What World Are We Talking About?

I have taken in a great deal of information over the past month or so and seemed time to step back and take yet another stab at my own current best-guess assimilation of this investigation. After contemplating Charles Sanders Peirce, a little Martin Heidegger and some John Dewey to boot, it seems that it is indeed best to identify three dimensions of reality. I will call them, “the material world,” “the living world,” and “the meaningful world.” These are far from original distinctions, but it is good to take a look at them anyway.

The material world includes non-living matter. The living world is the world of living things. The meaningful world is the world of meaningful ideas and emotions. The material world is the most fundamental. When elements of matter become arranged in certain complex ways something interesting happens to it. The non-living matter takes on a whole new spectrum of characteristics. These new characteristics are so fundamentally different that we make a huge distinction between matter that exhibit those characteristics and that which does not. The matter that exhibits these new characteristics we call living and the rest becomes by default non-living. (Not dead, because dead implies that something was living and then ceased to be alive.)

To me what is powerful is to see that “life” is a set of characteristics that are exhibited by some arrangements of matter. We could list some of the characteristics of living vs. non-living things but I think that we get the difference. Thinking of this in terms of emergence, these characteristics emerge out of the matter and become characteristic of the matter at the same time.

Now from the living world emerges the meaningful world. Again this new world emerges as a new set of characteristics that some arrangements of living matter begin to exhibit. The use of language might be one of these, the use of tools, storytelling, taking on names – we could probably go through and begin to identify these characteristics until we felt satisfied that we had them. Again the most interesting thing is to think about how these new characteristics arise right out of some arrangements of living matter. We could say that what has emerged is “mind” – not brain, lots of living things have brains that coordinate body functioning and movement. Let’s say that mind is whatever allows us to be aware of meaningfulness, not just events, or objects, but meaningful events or meaningful objects.

From reading John Dewey I picked up an interesting use of the word “as.” Dewey seemed to be implying that whenever you perceive of something “as” something, you perceive meaning. This can get tricky to talk about because for us meaning and perception are so totally intertwined that it is difficult to separate them.  If we are just seeing a white sphere with read marks on it, there is no meaning in that. You don’t yet know what I am talking about it. I haven’t conveyed the meaning. If we are seeing a “baseball” we are seeing a meaningful object. It is not just a white sphere with red marks – it is ball of very specific size, used in a specific game, that I have a specific history with (or not). If I say white sphere with red marks – not much hops into “mind.” If I say baseball a hole assortment of conscious and unconscious meanings and relationships spring into “mind.”

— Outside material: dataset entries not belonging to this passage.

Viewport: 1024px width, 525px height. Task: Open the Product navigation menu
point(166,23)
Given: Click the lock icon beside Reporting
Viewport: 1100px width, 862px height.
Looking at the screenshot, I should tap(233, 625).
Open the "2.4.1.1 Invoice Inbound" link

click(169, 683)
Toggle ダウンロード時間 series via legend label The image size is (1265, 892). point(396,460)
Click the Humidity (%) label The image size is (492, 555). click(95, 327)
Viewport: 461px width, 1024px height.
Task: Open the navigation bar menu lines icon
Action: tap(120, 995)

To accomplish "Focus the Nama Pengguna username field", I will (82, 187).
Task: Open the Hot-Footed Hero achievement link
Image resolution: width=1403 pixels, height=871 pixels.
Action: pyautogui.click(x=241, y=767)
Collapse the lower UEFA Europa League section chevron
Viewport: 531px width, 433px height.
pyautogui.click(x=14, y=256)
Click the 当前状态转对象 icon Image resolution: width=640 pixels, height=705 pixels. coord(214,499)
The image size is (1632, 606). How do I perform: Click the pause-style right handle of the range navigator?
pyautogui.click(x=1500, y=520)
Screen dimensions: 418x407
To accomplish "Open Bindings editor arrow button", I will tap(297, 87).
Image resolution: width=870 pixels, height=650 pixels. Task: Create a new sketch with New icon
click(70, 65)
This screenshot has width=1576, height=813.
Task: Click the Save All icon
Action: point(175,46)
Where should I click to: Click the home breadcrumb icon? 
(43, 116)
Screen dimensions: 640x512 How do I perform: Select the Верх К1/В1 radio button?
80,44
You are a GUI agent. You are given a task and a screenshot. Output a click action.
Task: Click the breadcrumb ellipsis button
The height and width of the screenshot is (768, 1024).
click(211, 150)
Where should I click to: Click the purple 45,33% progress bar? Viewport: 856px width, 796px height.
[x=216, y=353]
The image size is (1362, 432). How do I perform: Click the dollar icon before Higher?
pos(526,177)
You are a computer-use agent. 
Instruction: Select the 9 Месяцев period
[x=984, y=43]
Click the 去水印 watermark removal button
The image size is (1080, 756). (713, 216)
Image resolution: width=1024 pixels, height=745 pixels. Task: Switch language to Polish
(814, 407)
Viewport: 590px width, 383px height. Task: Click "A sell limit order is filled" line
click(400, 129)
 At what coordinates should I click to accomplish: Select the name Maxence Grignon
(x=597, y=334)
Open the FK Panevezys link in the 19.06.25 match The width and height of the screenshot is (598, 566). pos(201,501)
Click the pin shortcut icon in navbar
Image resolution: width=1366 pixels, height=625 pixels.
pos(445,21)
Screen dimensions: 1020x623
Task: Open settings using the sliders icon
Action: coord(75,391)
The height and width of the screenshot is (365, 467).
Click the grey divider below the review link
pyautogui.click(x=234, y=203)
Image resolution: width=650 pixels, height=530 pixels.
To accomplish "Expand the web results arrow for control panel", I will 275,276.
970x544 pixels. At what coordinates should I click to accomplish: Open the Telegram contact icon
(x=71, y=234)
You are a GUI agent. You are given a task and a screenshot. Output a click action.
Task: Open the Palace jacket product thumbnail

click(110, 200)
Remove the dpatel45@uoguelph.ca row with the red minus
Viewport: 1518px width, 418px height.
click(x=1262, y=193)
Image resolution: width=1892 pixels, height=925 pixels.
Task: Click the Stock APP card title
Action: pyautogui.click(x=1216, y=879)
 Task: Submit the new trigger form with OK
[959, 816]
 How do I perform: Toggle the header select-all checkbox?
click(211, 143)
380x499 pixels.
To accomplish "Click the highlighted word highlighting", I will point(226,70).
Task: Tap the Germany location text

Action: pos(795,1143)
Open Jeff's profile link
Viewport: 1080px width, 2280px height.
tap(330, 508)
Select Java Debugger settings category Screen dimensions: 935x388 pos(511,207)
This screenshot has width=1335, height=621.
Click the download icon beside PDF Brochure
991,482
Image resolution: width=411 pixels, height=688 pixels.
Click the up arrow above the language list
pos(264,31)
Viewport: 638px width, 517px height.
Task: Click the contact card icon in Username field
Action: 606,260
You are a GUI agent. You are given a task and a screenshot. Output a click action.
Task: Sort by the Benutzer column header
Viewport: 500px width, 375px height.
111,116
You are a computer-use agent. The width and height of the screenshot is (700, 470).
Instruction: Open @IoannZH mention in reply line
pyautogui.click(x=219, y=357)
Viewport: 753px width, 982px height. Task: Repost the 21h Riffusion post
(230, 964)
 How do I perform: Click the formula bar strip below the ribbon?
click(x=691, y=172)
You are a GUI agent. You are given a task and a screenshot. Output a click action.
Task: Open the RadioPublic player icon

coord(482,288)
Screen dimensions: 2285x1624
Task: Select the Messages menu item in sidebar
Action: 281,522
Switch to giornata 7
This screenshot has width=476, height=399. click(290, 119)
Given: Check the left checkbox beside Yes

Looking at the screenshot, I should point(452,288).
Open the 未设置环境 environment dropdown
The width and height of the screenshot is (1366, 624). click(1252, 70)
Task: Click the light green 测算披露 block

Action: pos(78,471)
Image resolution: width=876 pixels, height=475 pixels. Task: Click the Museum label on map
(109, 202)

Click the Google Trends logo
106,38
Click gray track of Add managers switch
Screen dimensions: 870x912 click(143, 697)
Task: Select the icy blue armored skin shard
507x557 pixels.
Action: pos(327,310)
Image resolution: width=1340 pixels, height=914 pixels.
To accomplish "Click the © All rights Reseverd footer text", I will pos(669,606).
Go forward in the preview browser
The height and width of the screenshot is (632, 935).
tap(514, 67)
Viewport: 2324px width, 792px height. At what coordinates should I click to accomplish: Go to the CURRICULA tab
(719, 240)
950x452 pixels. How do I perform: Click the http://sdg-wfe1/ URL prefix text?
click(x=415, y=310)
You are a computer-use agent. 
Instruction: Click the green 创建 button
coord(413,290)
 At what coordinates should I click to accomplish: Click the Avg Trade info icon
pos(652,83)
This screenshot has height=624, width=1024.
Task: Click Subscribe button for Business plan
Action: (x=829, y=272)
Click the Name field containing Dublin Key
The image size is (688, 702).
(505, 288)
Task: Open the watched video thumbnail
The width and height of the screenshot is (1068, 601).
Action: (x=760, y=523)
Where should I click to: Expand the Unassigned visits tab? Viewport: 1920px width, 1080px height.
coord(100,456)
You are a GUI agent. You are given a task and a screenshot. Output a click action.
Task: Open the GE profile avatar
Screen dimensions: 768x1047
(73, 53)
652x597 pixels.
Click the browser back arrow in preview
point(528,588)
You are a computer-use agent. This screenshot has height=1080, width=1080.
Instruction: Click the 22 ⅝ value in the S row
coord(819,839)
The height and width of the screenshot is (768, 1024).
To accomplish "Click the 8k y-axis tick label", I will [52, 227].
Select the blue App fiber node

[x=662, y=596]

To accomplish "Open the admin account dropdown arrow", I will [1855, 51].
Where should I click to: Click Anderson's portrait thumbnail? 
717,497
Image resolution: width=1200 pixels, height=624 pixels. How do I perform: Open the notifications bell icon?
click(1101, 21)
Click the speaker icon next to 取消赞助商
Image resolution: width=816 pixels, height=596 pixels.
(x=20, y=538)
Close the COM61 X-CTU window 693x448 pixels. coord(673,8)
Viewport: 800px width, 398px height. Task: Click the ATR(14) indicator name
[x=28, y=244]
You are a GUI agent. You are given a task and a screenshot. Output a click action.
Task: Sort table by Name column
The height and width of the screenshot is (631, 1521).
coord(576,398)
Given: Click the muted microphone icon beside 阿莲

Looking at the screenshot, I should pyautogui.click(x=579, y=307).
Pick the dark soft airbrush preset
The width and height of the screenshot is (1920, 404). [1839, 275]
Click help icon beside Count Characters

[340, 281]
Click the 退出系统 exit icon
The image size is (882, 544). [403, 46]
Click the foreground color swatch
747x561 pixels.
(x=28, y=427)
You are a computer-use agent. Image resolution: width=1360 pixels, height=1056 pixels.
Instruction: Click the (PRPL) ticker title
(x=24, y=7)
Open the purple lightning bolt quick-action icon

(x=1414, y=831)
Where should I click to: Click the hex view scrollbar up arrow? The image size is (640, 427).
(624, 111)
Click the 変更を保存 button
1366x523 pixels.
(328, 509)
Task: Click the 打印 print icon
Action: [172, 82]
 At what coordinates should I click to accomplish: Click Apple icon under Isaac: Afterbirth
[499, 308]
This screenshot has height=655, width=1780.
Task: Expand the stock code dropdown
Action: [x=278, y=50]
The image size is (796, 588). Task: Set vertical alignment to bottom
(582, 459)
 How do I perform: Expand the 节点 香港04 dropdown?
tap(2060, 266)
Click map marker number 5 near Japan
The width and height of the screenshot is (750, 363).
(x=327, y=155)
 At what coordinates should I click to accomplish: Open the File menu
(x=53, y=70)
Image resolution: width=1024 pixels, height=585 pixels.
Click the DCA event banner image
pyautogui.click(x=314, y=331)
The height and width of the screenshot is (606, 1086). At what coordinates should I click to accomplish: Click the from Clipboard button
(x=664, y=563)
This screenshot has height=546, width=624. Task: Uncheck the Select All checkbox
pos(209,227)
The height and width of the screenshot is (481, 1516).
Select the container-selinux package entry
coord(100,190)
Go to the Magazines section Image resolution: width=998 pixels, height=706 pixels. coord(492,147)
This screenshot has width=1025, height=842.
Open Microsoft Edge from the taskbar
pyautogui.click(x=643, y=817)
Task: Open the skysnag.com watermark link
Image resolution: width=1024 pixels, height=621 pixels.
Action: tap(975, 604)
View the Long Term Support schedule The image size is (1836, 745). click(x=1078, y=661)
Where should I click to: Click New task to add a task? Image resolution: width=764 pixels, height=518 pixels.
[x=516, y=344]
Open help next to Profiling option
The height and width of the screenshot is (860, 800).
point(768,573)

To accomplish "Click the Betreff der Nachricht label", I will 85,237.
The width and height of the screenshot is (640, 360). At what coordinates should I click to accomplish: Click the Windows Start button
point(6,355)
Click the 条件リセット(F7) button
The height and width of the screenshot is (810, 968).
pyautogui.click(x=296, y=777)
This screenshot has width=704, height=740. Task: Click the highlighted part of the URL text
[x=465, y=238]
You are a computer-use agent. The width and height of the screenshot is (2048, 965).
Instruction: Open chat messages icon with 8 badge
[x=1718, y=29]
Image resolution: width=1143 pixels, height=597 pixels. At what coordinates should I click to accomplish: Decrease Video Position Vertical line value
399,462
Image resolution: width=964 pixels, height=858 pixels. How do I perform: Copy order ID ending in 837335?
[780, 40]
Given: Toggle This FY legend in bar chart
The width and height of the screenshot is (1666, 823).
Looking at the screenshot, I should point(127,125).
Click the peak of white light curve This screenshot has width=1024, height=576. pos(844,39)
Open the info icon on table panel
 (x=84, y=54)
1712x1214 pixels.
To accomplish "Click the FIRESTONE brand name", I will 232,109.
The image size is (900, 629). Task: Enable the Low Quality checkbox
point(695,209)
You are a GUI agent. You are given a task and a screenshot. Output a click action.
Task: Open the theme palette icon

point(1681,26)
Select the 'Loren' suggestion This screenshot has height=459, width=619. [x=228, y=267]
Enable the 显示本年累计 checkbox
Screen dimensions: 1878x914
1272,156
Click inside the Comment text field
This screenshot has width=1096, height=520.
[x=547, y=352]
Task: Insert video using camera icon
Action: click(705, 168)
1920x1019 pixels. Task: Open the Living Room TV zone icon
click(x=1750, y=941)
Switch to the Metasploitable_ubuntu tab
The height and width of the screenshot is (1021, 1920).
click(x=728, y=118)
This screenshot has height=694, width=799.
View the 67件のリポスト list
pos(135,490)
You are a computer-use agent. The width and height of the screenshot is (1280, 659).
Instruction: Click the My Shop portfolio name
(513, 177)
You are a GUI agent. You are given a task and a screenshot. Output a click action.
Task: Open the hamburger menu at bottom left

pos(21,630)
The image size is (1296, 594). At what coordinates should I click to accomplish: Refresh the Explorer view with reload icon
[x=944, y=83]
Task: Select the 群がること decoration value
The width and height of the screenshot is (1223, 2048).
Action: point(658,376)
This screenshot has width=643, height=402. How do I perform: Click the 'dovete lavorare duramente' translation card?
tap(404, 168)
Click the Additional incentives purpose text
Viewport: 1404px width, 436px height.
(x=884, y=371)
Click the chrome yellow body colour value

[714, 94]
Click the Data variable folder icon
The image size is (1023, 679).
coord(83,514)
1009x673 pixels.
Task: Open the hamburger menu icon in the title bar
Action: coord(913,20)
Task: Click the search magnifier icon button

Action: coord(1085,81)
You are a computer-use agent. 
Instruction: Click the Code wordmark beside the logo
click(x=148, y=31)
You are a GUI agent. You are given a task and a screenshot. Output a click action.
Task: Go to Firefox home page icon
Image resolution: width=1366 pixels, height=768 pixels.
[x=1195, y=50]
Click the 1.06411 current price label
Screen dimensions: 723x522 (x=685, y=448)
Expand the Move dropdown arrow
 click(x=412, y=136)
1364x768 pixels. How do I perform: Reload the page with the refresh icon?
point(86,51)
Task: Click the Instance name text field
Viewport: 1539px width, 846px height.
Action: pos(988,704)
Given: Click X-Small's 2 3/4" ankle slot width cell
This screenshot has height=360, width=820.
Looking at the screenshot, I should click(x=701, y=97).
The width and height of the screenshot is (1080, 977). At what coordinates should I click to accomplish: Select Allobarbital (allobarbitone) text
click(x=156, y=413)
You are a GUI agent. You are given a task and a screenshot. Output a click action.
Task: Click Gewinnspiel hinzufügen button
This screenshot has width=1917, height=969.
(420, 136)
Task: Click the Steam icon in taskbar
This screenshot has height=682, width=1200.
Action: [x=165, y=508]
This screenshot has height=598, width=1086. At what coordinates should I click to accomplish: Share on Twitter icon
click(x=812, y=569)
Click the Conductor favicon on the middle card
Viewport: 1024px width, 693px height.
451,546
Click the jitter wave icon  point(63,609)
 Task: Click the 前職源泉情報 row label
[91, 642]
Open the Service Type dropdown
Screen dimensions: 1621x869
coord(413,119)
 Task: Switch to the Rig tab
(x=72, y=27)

I believe that Charles Peirce was talking about this “mind” when he talked about thirdness, Heidegger talked about this “mind’ when he made the distinction of the “world” instead of the “universe” and this is the meaning that Dewey was attributing to mind.

Could it be that the physical science are only designed to deal with the “material world?” A discipline like Behaviorism designed to deal with the “living world?” and that other disciplines are designed for dealing with the “meaningful world?” How much difficulty in communicating comes from the fact that we mix up these different dimensions without taking that into account?